According to Zhaimen Canyan data cited in the article, Nayuki's store-opening momentum over the previous year remained strong as it chased Heytea's store scale.
Nayuki's own announcement showed that in the fourth quarter of 2021, from October 1 to December 31, the company opened 149 new stores, bringing its national store count to 817. It closed seven Nayuki tea stores, while 23 standard stores began converting into Nayuki PRO stores.
As of December 31, 2021, Nayuki had more than 42 million members, up more than 40% from the end of the prior year. Its third-quarter 2021 repeat-purchase rate reached 32.40%. The article noted that registered members are not the same as active members.
Nayuki had described two main store formats: standard stores and PRO stores. Standard stores required about 20-25 staff, while PRO stores, which did not have a back kitchen, could remove bakery staff and operate with about 10-15 staff. When Nayuki reached 1,000-1,200 offline stores over the following three years, it expected PRO stores to account for 70% of the total. That would lower average store-level headcount.
Beyond store format, Nayuki also expected to use Teacore digital training and SOP optimization to reduce cost ratios. At the time, the company had an internal target to bring this cost line down.
The operating logic was straightforward: traditional tea preparation required manual brewing, with strict controls on water volume, temperature, ice added after brewing, and final tea temperature range. If the process missed the range, the tea could be discarded. With an automated tea maker, staff could put in the materials and press two buttons. That could reduce labor, lower waste, and improve consumer experience. Nayuki's store labor cost ratio was around 20% at the time.
This helps explain why Nayuki and Heytea were cutting prices on pure-tea products. Efficiency was improving, and low-priced items could also drive traffic and repeat visits. The article compared this with Mixue Bingcheng's long-running strategy of using low-priced lemonade and ice cream as traffic-driving products, even if those items would be unattractive as standalone profit centers.

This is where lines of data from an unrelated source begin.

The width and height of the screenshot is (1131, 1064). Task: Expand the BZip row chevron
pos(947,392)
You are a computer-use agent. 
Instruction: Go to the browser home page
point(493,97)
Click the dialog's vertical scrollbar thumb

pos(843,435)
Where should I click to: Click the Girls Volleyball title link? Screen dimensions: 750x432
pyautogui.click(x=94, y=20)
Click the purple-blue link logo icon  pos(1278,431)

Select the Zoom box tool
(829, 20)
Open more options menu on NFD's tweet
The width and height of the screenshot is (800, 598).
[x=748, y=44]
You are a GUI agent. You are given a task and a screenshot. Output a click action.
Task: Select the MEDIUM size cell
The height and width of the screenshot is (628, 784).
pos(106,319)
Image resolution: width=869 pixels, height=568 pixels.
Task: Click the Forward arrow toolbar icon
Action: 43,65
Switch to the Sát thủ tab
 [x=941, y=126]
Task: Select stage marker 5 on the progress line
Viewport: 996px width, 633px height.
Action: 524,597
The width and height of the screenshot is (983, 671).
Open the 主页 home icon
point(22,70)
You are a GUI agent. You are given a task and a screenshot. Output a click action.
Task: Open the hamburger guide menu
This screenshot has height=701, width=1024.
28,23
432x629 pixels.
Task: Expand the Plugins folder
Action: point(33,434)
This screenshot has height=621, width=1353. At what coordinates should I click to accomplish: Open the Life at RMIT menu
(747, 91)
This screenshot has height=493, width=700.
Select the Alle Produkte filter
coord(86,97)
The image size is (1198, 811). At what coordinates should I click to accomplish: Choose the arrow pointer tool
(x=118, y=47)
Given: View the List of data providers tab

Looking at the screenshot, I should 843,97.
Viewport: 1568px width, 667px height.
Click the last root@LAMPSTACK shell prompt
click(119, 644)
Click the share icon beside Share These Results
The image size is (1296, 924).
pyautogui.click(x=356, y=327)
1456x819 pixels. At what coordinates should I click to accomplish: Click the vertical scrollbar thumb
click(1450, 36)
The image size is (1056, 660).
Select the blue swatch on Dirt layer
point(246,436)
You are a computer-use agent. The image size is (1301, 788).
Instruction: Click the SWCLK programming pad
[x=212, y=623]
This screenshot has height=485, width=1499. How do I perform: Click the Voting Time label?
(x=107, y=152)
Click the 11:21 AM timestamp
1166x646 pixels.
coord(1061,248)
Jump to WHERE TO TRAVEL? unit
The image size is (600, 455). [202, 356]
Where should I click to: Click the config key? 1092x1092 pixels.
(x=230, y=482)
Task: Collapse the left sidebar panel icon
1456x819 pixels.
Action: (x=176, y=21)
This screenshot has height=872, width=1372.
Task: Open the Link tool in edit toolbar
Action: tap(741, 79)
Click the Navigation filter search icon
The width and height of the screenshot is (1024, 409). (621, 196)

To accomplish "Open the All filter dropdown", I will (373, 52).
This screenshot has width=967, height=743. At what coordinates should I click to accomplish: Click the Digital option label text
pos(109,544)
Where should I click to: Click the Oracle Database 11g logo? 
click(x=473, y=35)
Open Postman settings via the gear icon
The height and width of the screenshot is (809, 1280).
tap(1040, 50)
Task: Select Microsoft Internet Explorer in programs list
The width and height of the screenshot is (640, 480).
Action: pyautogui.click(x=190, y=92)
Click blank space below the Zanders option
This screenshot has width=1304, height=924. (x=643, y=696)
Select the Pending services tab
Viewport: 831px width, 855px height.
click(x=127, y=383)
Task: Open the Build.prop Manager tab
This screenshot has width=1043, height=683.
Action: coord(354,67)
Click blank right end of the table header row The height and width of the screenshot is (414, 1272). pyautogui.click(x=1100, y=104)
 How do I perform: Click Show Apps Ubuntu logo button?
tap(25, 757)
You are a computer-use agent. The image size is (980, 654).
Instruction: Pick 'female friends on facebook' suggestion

From Tea to Coffee, Snacks, and Pastries
Nayuki was also testing more at store level, beyond tea and bakery. Its storefront signage had added the English word "Coffee," shifting the positioning to "Tea & Coffee."
In stores, Nayuki had begun adding snack-style retail products such as potato chips and nougat. Display cabinets and tabletops were no longer used only for tea leaves and bakery items; snacks were being placed in prominent positions to lift store sales through retail products.
On January 14, Nayuki also launched more than 20 new Chinese-style pastry items at its Dream Factory store, with six products released simultaneously in stores nationwide.
Nayuki had previously sold seasonal pastries such as mooncakes and qingtuan. This launch was broader, covering more than 20 products including walnut cookies, crisps, and pineapple cakes. Pricing for the new pastry range was concentrated between RMB 6 and RMB 30.
The article argued that a path from tea drinks to bakery, Chinese pastries, and afternoon-tea snacks could work as a transaction-conversion model. Whether Nayuki's approach would pressure bakery-format stores still needed to be observed through future financial results.
A report from Yicai and Heytea was cited as showing that 1 p.m. to 3 p.m. was a peak period for milk tea orders. Pairing afternoon tea with casual snacks or baked goods therefore made intuitive sense.
The article noted a subtle but important consumption sequence: consumers are less often seen ordering bakery pastries first and then adding a drink. Starting with drinks and converting into snacks or pastries could produce a different business result.
Nayuki was moving from tea drinks toward a more retailized model spanning snacks, bakery, and Chinese pastries. How far that model could go still depended on later financial data.
Note: store targets, automation rollout timing, pricing, membership data, and financial-market implications are historical figures from the 2022 source article.